ピアニスト上原彩子インタビュー、「2人の作曲家を通してロシアの混沌とした雰囲気を感じて」

2016/03/14 14:30

 第12回チャイコフスキー国際コンクール ピアノ部門で、女性として史上初、日本人としてもピアノ部門では初めての1位を獲得し、小澤征爾、シャルル・デュトワ、ワレリー・ゲルギエフなど国内外の指揮者やオーケストラと共演するなど幅広く活躍する上原彩子。6月3日には、【上原彩子 プレリュードを弾く】というタイトルで、ラフマニノフとスクリャービンの前奏曲のコンサートを開催する。

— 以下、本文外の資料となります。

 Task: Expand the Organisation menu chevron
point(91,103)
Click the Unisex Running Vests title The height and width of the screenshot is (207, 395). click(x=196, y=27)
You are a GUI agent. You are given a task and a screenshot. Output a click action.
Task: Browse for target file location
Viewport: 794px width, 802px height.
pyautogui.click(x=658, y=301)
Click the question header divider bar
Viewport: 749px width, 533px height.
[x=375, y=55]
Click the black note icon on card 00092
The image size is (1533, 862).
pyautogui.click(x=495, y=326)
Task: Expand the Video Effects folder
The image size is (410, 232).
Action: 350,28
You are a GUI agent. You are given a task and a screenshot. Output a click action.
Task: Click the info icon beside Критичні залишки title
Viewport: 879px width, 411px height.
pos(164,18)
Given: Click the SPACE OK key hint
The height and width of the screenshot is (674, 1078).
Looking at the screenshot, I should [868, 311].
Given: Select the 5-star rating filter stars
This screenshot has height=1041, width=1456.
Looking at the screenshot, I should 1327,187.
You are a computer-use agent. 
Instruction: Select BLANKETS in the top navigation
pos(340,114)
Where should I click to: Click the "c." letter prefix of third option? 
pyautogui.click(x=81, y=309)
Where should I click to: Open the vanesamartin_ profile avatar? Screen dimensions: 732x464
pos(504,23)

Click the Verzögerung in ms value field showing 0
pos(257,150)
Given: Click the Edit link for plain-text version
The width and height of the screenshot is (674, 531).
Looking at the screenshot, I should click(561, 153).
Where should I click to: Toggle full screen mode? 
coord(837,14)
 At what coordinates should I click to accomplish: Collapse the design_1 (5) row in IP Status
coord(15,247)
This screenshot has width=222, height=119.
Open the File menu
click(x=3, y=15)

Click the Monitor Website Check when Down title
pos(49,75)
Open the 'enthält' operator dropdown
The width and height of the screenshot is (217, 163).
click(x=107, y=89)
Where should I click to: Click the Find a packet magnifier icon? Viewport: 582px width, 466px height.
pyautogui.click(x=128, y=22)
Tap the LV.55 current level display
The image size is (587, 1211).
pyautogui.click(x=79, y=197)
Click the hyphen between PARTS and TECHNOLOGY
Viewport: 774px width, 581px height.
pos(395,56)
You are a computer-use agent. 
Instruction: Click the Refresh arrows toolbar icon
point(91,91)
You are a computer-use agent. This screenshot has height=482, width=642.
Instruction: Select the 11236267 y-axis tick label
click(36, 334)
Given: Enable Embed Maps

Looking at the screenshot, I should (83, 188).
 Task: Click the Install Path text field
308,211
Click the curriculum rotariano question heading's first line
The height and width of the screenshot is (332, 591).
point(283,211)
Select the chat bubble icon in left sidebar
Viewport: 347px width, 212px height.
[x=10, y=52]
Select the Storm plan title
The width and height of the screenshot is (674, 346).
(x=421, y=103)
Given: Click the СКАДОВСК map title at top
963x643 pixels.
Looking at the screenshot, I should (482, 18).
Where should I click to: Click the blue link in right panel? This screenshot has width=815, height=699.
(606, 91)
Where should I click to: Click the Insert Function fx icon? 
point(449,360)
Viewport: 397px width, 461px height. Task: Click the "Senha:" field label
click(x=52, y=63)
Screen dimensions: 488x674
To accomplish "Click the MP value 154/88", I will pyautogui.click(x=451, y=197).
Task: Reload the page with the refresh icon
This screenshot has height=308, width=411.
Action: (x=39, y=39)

 上原は、今回のプログラムについて「ラフマニノフとスクリャービンは、年齢は1歳差で同じ先生に習っていたほど近しい関係です。同じ時代に生きた2人の作曲家の前奏曲を並べることで、共通点や違う点が浮かび上がって面白いのではと」と紹介。そして、両作曲家について「ラフマニノフの音楽は、和音がずっしりしていて、どんどん根が下に伸びていくようなイメージ。スクリャービンは、弾いていると音が飛翔していくような感じがします。世界大戦が起こる直前の1900年前後というロシアの混沌とした雰囲気を、2人の作曲家の目から見たものを通して、より多角的に感じていただければ」と続けた。